Aku mengangguk sekali, dan mata Enosh menyipit.
“Kau masih saja kurang ajar, dasar Adonan jelek. Hei, kamu. Aku sudah bilang, keluar semuanya. Kapan kau akan pergi?”
Enosh mengangkat alisnya sambil menatap tokoh utama perempuan. Tokoh utama perempuan mengepalkan tangannya, lalu membalikkan badannya ke arahku.
“Ayrin, ayo kita pulang.”
“Adonan tetap di sini.”
“Apa?”
Enosh bahkan tidak menjawab pertanyaan Sharne, malah menoleh dan melemparkan pandangannya pada pria yang ada di belakangku.
“Dan… Kenapa Ayahanda datang?”
Ayahanda?
Siapa?
Begitu aku menoleh dengan ekspresi bingung, pria yang bertingkah kekanak-kanakan seakan memberiku sebuah buku sedang bersandar di pintu.
“Apa ada masalah jika Ayah datang untuk melihat anaknya sendiri?”
“… Ayahanda…?”
“Benar, Adonan. Beliau adalah ayahku.”
“…”
Sejenak aku kehilangan kata-kata.
[Jangan membuat masalah di sana!]
Teriakan Duke Mirel seperti terdengar sampai sini.
Aku diperintahkan untuk tidak membuat masalah, tapi sepertinya aku sudah membuat masalah yang sangat besar.
[Baiklah. Jika kau bertemu Maharaja, jangan berbicara dengannya dan lemparkan ini dulu. Kakek akan bertanggung jawab.]
Apa aku lempar saja lalu lari?
‘Aku sudah menyuruhnya untuk tidak berbicara padaku.’

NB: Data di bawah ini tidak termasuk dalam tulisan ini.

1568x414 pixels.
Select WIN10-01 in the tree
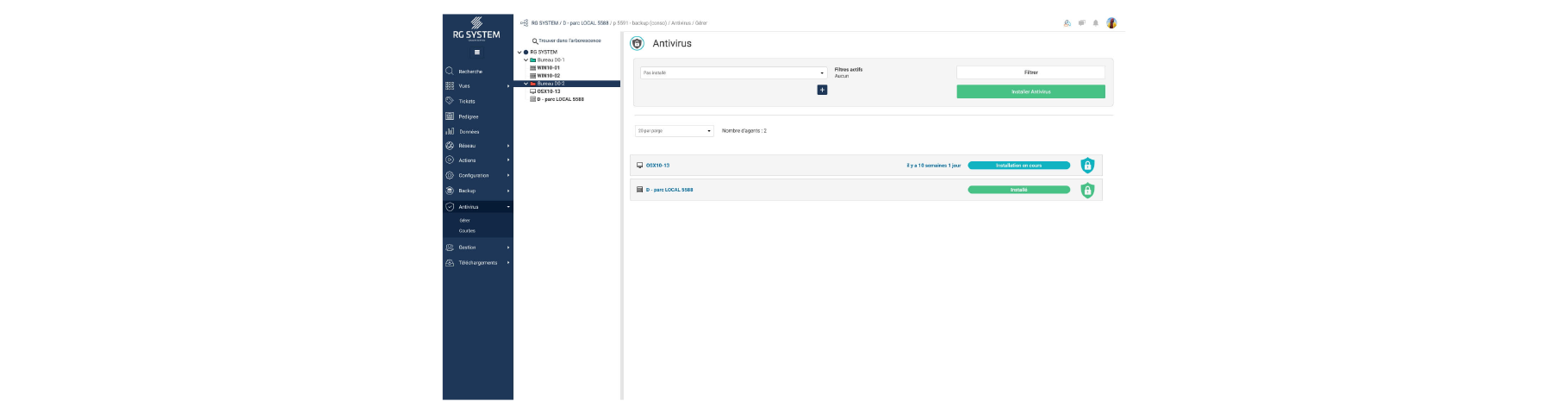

Jangankan bicara, aku bahkan sudah memarahinya. Selain itu, aku sampai memanggilnya ‘paman’.
Maharaja tersenyum, sepertinya karena melihat wajahku yang pucat.

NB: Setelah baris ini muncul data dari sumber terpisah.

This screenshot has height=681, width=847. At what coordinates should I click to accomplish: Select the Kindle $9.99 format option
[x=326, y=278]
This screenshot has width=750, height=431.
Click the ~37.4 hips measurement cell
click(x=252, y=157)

“Sebaiknya Putri Etam pulang saja. Terima kasih sudah datang.”
“Baik, Yang Mulia. Adik sepupu saya…”
“Aku akan bertanggung jawab dan mengantarkannya dengan baik. Jadi, kau pulanglah lebih dulu.”
“… Tapi, Yang Mulia.”
“Sebaiknya aku tidak bicara dua kali.”
Maharaja menghentikan pertanyaan tokoh utama perempuan dengan enteng. Aku juga merasa sedikit kebingungan.
‘Kenapa aku…?’
Dia tidak akan menjualku, kan?
“Saya mengerti. Sampai jumpa, Ayrin.”
“Iya. Hati-hati, Kak.”
“Iya.”
Tokoh utama perempuan memelukku sekali dengan muka muram, lalu meninggalkan kamar Enosh dengan ekspresi penuh penyesalan.
“Adonan.”
“Aku bukan adonan.”
Enosh memanggilku dengan angkuh, lalu menganggukkan kepalanya.
“Mendekatlah padaku.”
“Kau baik-baik saja?”
“Apa aku terlihat baik-baik saja?”
“Hm, tidak.”
Mata Enosh sedikit membesar karena jawabanku yang jujur.

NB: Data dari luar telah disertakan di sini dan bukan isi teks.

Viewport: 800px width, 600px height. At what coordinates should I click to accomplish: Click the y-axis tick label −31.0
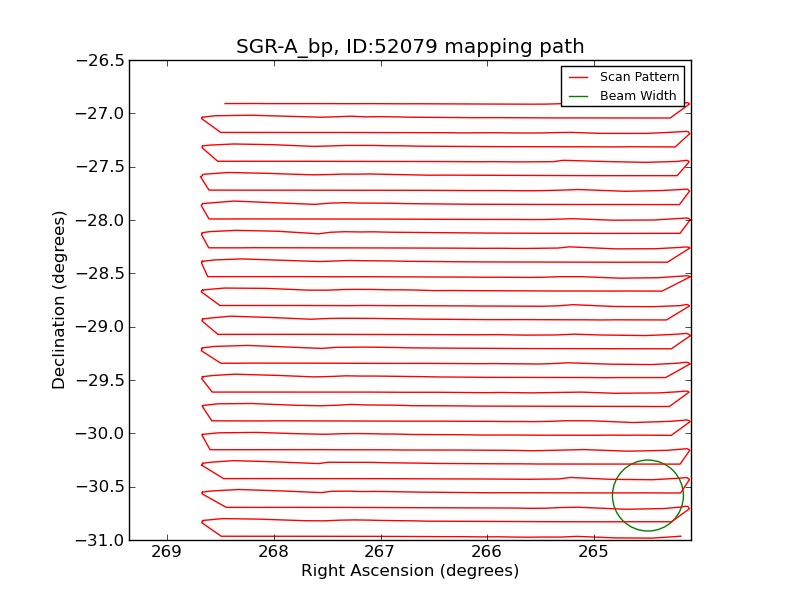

Kondisi tubuh anak laki-laki itu terlihat jelas lebih buruh dibandingkan saat terakhir aku melihatnya. Demikian pula, hatiku juga tidak baik.
‘Padahal aku sudah sengaja menghentikan semuanya sebelum wabah penyakit menyebar…”
Menyedihkan.
Aku melihat ke belakang, dan ekspresi Maharaja juga tidak terlalu baik.
‘Omong-omong, klan anti bangsawan menjadi senyap…’
Berita tentang wabah penyakit tidak terdengar lagi. Ayah pasti memedulikan hal itu.
“Siapa laki-laki berkulit putih itu?”
“Laki-laki berkulit putih?”
“Iya! Laki-laki yang menggendongku seperti beban di pundaknya, lalu pergi setelah menyerahkanku pada pemimpin kesatria!”
Dia pasti membicarakan Roussillon.
“Dia cuma…”
Bagaimana aku harus menjelaskan tentang Roussillon.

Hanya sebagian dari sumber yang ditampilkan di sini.